# ЧТО СДЕЛАТЬ
a: Перепишите дословно фрагмент текста о песнях Сибирской Атлантиды: начните со слов «Александр Рогачевский о» и остановитесь после слов «при пуске ГЭС.».
b: Назовите все водохранилища, упомянутые в тексте о песнях Сибирской Атлантиды.

# ТЕКСТ ДЛЯ ИЗУЧЕНИЯ
·····

Александр Рогачевский о песнях Сибирской Атлантиды

Сакральные знания о мире зашифрованы в песенной культуре

Александр Рогачевский уже 25 лет занимается реконструкцией музыкального наследия приангарских деревень. Созданный им Иркутский ансамбль аутентичной музыки стал первым молодежным фольклорным коллективом в регионе, придерживающимся исключительно местной певческой традиции с сохранением старинных канонов звукоизвлечения, манеры голосоведения и диалекта. Молодежь поет песни Сибирской Атлантиды – песни огромного количества деревень, которые были затоплены при пуске ГЭС.

Сакральные знания о мире зашифрованы в песенной культуре
Фото: drownedsong.ru

На афишах международного фестиваля Brave festival в Польше, на который ансамбль приглашали трижды, в списке стран-участников никогда не писали «Россия» – только «Иркутск», подчеркивая тем самым маргинальность и локальность представляемого ансамблем материала, собранного на берегах Иркутского, Братского, Усть-Илимского и Богучанского водохранилищ. Негласно эта территория именуется Сибирской Атлантидой.

·····

[Собранные данные]
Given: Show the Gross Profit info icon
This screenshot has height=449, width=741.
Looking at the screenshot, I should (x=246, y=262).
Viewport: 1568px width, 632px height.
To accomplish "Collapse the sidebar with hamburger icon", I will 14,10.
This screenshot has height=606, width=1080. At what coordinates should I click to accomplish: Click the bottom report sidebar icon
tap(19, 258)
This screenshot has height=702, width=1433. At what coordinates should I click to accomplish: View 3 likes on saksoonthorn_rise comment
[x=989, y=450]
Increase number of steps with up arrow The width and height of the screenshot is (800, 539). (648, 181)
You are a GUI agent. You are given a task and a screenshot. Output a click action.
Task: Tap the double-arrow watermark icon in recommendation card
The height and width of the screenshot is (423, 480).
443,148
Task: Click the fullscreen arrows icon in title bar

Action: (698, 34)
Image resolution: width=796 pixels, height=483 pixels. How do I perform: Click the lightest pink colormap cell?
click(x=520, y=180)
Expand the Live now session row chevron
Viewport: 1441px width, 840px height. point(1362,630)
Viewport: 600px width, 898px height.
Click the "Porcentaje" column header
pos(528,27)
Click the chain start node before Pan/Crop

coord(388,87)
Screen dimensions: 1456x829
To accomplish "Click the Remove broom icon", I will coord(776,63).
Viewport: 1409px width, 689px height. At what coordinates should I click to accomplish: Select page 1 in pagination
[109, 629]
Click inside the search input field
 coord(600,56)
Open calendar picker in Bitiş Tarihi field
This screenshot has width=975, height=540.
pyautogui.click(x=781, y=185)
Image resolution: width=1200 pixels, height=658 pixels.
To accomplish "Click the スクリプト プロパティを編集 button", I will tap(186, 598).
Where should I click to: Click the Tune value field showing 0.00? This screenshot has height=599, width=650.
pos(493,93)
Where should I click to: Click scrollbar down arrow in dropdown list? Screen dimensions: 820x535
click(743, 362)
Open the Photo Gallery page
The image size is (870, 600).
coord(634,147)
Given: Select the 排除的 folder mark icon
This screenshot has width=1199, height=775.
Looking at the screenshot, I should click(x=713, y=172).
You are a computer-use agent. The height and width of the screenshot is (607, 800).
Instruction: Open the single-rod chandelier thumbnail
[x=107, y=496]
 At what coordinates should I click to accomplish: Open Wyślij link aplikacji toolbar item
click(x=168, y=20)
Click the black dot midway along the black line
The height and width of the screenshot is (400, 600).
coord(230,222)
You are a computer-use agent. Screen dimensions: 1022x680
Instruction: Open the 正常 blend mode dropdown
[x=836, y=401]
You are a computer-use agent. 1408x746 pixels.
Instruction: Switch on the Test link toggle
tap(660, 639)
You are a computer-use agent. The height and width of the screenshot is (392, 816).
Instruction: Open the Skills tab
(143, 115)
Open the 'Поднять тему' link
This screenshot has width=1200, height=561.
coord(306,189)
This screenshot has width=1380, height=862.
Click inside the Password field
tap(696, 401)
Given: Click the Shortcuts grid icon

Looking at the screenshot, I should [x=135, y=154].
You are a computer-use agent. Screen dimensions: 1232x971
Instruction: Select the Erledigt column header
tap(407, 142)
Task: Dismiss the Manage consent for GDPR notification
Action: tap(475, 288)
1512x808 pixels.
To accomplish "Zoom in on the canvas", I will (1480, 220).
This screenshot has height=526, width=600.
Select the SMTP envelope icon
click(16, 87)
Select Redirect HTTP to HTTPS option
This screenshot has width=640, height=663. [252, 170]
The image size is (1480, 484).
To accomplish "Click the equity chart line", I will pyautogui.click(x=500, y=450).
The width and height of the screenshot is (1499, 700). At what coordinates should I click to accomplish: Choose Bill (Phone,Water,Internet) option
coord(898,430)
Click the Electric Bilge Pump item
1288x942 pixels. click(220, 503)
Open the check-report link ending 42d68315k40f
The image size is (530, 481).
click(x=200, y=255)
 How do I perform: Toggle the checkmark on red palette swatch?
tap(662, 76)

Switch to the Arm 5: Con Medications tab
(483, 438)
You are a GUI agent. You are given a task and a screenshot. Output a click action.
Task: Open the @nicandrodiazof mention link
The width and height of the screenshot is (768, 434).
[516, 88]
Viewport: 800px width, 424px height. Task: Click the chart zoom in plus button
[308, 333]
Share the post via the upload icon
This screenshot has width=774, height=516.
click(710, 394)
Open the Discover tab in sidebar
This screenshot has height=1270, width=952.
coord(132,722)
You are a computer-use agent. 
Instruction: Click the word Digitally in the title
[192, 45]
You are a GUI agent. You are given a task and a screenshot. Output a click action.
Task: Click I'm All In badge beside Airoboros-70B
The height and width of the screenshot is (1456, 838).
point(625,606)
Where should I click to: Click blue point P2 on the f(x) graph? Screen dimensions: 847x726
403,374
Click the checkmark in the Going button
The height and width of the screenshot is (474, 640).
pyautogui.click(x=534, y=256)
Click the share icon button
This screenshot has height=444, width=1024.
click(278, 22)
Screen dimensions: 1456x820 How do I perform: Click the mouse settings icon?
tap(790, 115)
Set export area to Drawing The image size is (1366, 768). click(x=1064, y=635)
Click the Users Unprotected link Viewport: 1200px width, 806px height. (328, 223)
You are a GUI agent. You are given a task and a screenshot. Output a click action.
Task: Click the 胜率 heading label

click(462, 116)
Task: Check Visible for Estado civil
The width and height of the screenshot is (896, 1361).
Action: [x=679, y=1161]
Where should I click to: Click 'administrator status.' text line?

·····

# ОТВЕТЫ ПО ПУНКТАМ
a:
Александр Рогачевский о песнях Сибирской Атлантиды

Сакральные знания о мире зашифрованы в песенной культуре

Александр Рогачевский уже 25 лет занимается реконструкцией музыкального наследия приангарских деревень. Созданный им Иркутский ансамбль аутентичной музыки стал первым молодежным фольклорным коллективом в регионе, придерживающимся исключительно местной певческой традиции с сохранением старинных канонов звукоизвлечения, манеры голосоведения и диалекта. Молодежь поет песни Сибирской Атлантиды – песни огромного количества деревень, которые были затоплены при пуске ГЭС.

b: Иркутское, Братское, Усть-Илимское, Богучанское.